**Text passage:**
+++

Launch of Breakthrough II Social Investment Fund - Community Action Network and Permira

The Rt. Hon. Stephen Timms MP,  Former Minister of State for Competitiveness
LSO St Luke’s, Old Street, London,  30 October 2007

Stephen Timms MP, Minister for Competitiveness and Consumer Affairs

I am delighted to be here to welcome warmly on behalf of the Government the launch of the new Breakthrough Fund. And I’m grateful to Adele and Damon for the opportunity to join you and to underline my support for the aims and objectives of this new fund.

Social enterprise is making a very important contribution in Britain today – contributing powerfully to a strong society and a strong economy. Social enterprises are successfully combining the creative genius of entrepreneurship with passionate commitment to overcoming injustice or social exclusion. In a previous Ministerial role some years ago I had the privilege of spending a week travelling round the country visiting social enterprises, and I was very impressed with what I saw.

One of the best known examples I visited was the Eden Project in Cornwall, where Tim Smit’s vision and determination had produced by the time I visited 1,700 jobs in the South West and given Cornwall one of Britain’s most popular tourist attractions. It has transformed the economy of rural Cornwall, a part of the country that has been among the most hard-pressed in the past. You could see that previously struggling hotels and boarding houses had been repainted and expanded. They were focusing on buying food and other supplies from local firms – Tim told me when I was there that they had invited 500 local firms to a supplier's conference and 478 of them turned up.

When I asked Tim what was the aim of the Eden Project. He said: "To change the world". This is ambition on a grand scale! And social entrepreneurs and social enterprises across the UK are changing the world for many people – employing their drive, determination and entrepreneurial thinking to build human capital, bringing people back into employment, reviving communities and improving the environment. The enthusiasm and dedication of the people involved are deeply impressive, and the results they are achieving are too. And so that is why I feel particular enthusiasm in welcoming the launch of this new fund, and the prospect of new social investment which it will open up.

Today I work closely on social enterprise and corporate responsibility bwith my colleague Phil Hope, Minister for the Third Sector, whose department now leads in the promotion of social enterprise across government. My department, the Business for Enterprise and Regulatory Reform (BERR), maintains a strong interest in this area and I do personally too.

The most recent research shows there are now at least 55,000 social enterprises in the UK, thats roughly 5% of all businesses with employees, contributing between them a combined turnover of £27 billion per year. The sector employs around 650,000 people. A survey of 15,000 social enterprises found one in five had a turnover of more than £1m per year. Since Community Interest Companies (CICs) were launched in Spring last year as a company form designed with a lock on assets specifically for social enterprise, almost 700 have been created. So we are talking about a sector which is already large, already contributing a great deal, but where we are convinced there is a great deal more potential to come.

The social enterprise action plan – ‘Scaling New Heights’ was launched by the then Chancellor, Gordon Brown, in November 2006 on Social Enterprise Day – part of my Department’s annual sponsorship of Enterprise Week.

The Action Plan sets out a series of actions to be undertaken by the Office of the Third Sector, other government departments, and Regional Development Agencies (RDAs) to foster an environment in which social enterprise can thrive. It covers four areas:

  • Fostering a culture of social enterprise;
  • Ensuring the availability of the right information and advice to start-up and grow social enterprises;
  • Enabling social enterprise to access appropriate finance; and
  • Enabling social enterprises to work more effectively with government in pursuit of common goals.

+++

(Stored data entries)
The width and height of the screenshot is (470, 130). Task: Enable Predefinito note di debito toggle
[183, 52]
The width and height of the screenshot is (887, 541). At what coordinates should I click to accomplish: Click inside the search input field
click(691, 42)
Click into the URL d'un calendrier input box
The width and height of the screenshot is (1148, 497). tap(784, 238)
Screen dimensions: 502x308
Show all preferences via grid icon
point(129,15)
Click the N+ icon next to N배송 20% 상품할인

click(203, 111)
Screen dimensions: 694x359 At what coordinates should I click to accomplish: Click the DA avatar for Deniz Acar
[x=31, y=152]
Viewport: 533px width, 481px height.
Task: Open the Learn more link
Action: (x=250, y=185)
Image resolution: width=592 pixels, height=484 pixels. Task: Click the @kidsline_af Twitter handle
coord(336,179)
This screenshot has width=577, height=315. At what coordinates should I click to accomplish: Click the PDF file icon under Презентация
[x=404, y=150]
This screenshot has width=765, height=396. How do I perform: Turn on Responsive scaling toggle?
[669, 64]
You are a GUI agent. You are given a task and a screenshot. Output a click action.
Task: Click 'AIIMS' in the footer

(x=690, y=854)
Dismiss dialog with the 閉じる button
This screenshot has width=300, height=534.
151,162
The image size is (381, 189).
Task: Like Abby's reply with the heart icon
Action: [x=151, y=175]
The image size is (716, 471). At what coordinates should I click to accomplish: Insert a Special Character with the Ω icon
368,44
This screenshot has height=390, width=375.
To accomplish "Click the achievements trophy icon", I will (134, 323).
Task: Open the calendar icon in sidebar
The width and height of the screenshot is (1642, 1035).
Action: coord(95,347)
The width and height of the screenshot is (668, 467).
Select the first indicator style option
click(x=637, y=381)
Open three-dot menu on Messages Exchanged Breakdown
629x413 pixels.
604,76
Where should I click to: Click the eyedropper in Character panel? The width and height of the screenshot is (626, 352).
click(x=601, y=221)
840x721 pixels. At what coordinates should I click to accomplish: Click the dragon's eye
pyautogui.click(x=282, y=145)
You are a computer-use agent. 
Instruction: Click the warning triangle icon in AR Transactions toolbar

+++

**Tasks to perform:**
1. Reproduce the passage of the social enterprise speech starting with "Today I work" and going on through "do personally too.".
2. Pick up the social enterprise speech after its final sentence and continue writing it.

**Exercise results:**
1.
Today I work closely on social enterprise and corporate responsibility bwith my colleague Phil Hope, Minister for the Third Sector, whose department now leads in the promotion of social enterprise across government. My department, the Business for Enterprise and Regulatory Reform (BERR), maintains a strong interest in this area and I do personally too.

2.
All of this is, of course, work in progress, but we will be highlighting – in the not too distant future - the achievements made during the first year. So do look out for that.

My department, the department for business and enterprise which the Prime Minister has given a very clear brief to act as a strong and effective voice for business and enterprise at the heart of Government, has a number of contributions to make:

  • On business support, our aim is to ensure that all social enterprises have ready access to good quality information, advice and support to help them grow and succeed. The challenge is that Business Link has the skills and competence to support social enterprises well and to help bring all in the movement up to the level of the best.
  • At the moment there are some 3000 different streams of public funding support for business. That is far too many – and there is widespread confusion and uncertainty. So we have committed to reduce the number to fewer than 100 by 2010, and have set up the Business Support Simplification Programme (BSSP) to deliver that change. We are designing the programme to be flexible so that all businesses, including social enterprises, can benefit fully from the streamlined and more accessible support which is our goal.
  • We are working with the Office of the Third Sector to ensure that the businesslink.gov. website has content relevant to the needs of social enterprises.
  • We support the Make your Mark: Change Lives campaign to promote social enterprise to young people, culminating in Social Enterprise Day within next month’s Enterprise Week. Enterprise Insight which we fund has been charged with providing continuing priority for social enterprise and we will be considering with the Office of the Third Sector how the campaign might be expanded in future.
  • We continue to support the Social Enterprise Coalition’s Enterprising Solutions Awards, presented for this year at a successful event just a couple of weeks ago.
  • We continue to encourage the major role which Regional Development Agencies play in social enterprise. Our department has the lead role on RDAs; I chair the regular meetings between RDA chairs and ministers, and Phil Hope was at our most recent meeting earlier this month discussing the social Enterprise Action Plan with the chairs.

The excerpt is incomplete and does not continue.